Saturday, January 31, 2015

Down Baja

Before we left San Diego, we went out to the HMS Surprise, to have a look.  I've started reading the Patrick O'Brian series, the first of which is called "Master and Commander" and it is really quite a fun time.  I think best when the deck beneath your feet moves on its own.  Better still, should there be guns being run in and out and excercised.  So they made a movie about it a while ago, spent tons of money in making the boat (or rather, re-making the "Rose") and then the movie didn't make enough money so they didn't make more.  Pity.

After that, we turned our sights South.  We made Ensenada in a day, got checked in and sorted, then pushed on south.  After a few overnights we made it to Islas San Benitos, which are beautiful islands, as the name suggests.  There are tons of Elephant seals on the islands, something that I did not see the last time I was there (5 years ago).  Previously, there were Guadalupe Fur Seals, but I guess their lease on the island is only for the autumn, and in the winter blubber trumps.  Blubber and burping croaks.
There are little cacti all over the place, and these wonderful succulents, so I got some shots of the smaller flora and fauna.

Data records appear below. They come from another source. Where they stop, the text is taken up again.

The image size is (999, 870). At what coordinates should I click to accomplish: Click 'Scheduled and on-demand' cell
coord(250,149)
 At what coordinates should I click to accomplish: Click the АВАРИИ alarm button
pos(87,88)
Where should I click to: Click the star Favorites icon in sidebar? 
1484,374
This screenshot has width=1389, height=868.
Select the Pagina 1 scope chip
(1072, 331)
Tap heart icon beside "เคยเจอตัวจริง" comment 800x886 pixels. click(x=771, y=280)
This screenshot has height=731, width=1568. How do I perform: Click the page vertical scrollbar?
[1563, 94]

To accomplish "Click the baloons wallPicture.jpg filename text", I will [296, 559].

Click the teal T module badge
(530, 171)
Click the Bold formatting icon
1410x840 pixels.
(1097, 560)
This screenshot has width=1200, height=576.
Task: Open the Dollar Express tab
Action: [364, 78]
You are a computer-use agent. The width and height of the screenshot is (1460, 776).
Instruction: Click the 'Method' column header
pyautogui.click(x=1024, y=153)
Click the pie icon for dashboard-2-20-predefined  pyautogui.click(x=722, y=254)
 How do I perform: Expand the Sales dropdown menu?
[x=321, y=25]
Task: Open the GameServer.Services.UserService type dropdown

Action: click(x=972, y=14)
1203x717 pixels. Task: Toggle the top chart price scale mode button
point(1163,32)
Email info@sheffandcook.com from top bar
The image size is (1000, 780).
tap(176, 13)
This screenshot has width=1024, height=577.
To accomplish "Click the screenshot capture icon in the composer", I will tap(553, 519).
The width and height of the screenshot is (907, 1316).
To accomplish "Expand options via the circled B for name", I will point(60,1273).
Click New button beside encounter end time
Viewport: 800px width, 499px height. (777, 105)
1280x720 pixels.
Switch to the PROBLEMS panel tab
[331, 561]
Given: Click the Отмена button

We went for a walk up to the lighthouse that probably more of the big container ships of the world see than the rest of Baja, because it is the furthest west point going up the coast, and everyone hugs that point a little bit on their way through.  The new light is on the top of the hill, a square boring building, but the old light was a treasure.  A corroded and broken treasure, to be sure.  We set foot inside to explore.  Up the questionable staircase we went and got to the tower's tip, where Rapunzel probably would be paralized by fear (and Tetanus).  The Fresnel lens from the light is still there, and it rotates around, or would, when the power turns the motor.  Its old glass, but you can tell that it was well made.  People have broken a lot of the windows, but the fresnel is still mostly intact.  A form of reverence for the science of refraction.

We left and went to Isla Cedros, then to Turtle Bay, and to Ascension Bay, and finally to Bahia de Ballenas.  The bay of the whales.  We saw bunches of grey whales migrating and being frisky, and would have liked to watch them further, but the weather turned (after a beautiful sunset) and we fought our way south for three days to Bahia Maria.

Bahia Maria was my favorite place last time down, and I like it still.  Initially I surfed the south side point, and it was HUGE and scary with lots of rocks all over the place.  Kind of heavy, too.  Then the wind shifted and we went to the north side to see the lagoon and the sand dunes and surf the north point.
After a hurried exploration, we left and overnighted to Cabo, catching a Dorado on the way.  The water is 75 degrees and its thunderstorming outside, but soon it will clear up and we'll go across the sea of cortez on our way to Puerto Vallarta.

There are fishermen who are here and they catch sharks in order to ship the fins to China.  If only the sharks could donate a fin or two and then continue to live.  Here is one on the beach looking fierce.  In Cabo, there is a great diving spot that I've been going to, and I've seen a small white-tip reef shark twice there now.  A real cutie.  Sharking is a big thing for Lindsay and for me, and although I am worried about the "Jaws" lurking in the shadows while surfing, I really like to see the sharks out there swimming around and beating up on the jets.  

1 comment:

Andrew said...


Stoked to see you & Altair on another Pacific Coast adventure!! Cool Lindsay could come along. Thanks for the great pics & updates. Loved the ISB lighthouse. Pleased that Buoy didn't get the best of you either. Looking forward to more updates & pics. Be safe & have fun!